So in other words you are saying that it is a lawful exercise of the president's power to commit felony obstruction of justice. You have not thought the consequences of this through. If he can commit felony obstruction of justice can he have the FBI and/or administration members go over and secretly intimidate witnesses not to testify? Can he go through and purge all the records of his criminal activity? If so, how would Congress or anyone else ever know that Trump and/or his associates were committing crimes or abusing power? Hell, what if Trump had his friend go over and literally murder every member of Congress and then told the FBI to drop the investigation? Can't impeach him if you're dead. (I know that's an extreme example but I see no limiting principle in your argument that would prevent it)
Congress simply does not have the technical capability or experience to properly investigate large swaths of federal crimes.
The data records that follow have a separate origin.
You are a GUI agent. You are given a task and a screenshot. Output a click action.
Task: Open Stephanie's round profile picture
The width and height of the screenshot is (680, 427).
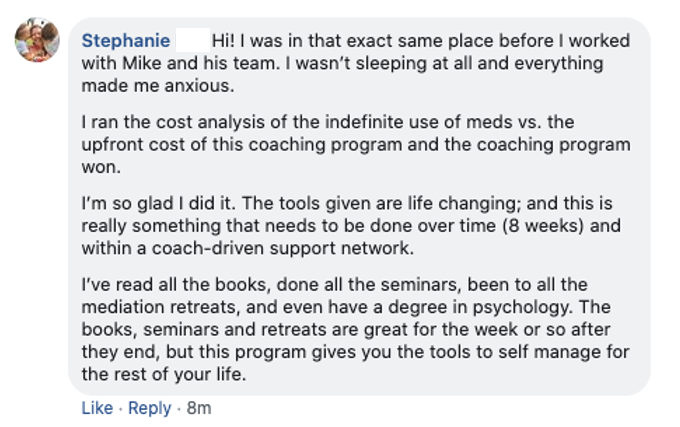37,40
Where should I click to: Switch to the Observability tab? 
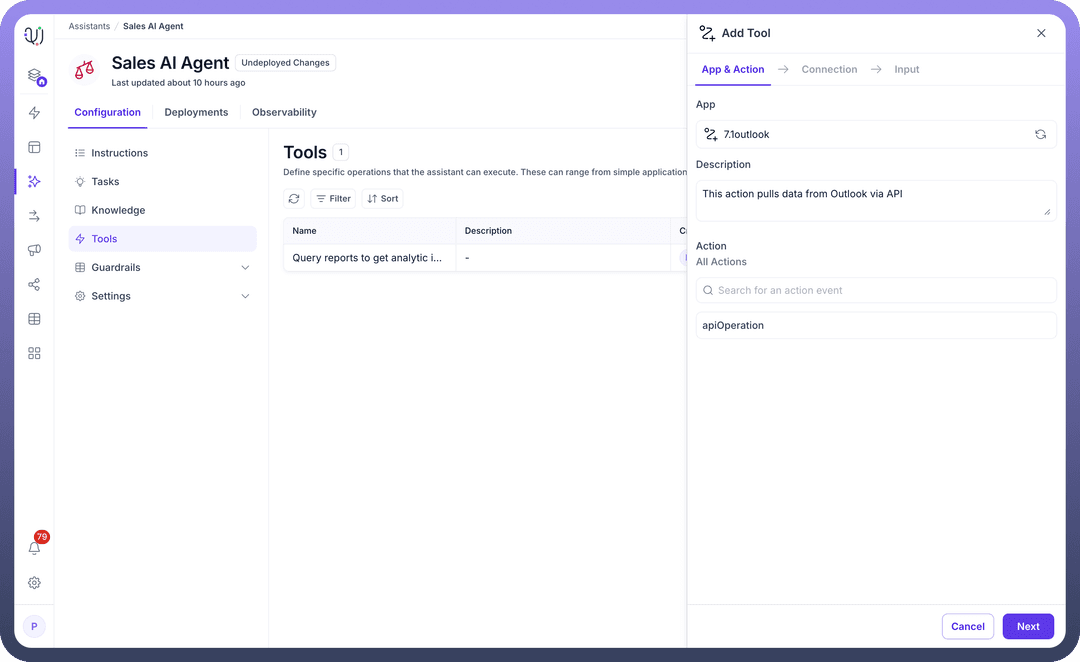pos(284,112)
Particularly relevant to this case is that Congress has no capacity to investigate money laundering, counterintelligence investigations for conspiracy with hostile foreign powers, or other financial crimes Trump, his family, or his associates have engaged in. When Congress investigates that stuff these days they do so by... you guessed it... asking the executive agencies like the FBI for help. If the FBI just said no and refused to investigate it Congress would be stuck either impeaching the President based on functionally no evidence or letting it go.
This is basically a recipe for unlimited criminal behavior by the president and his associates.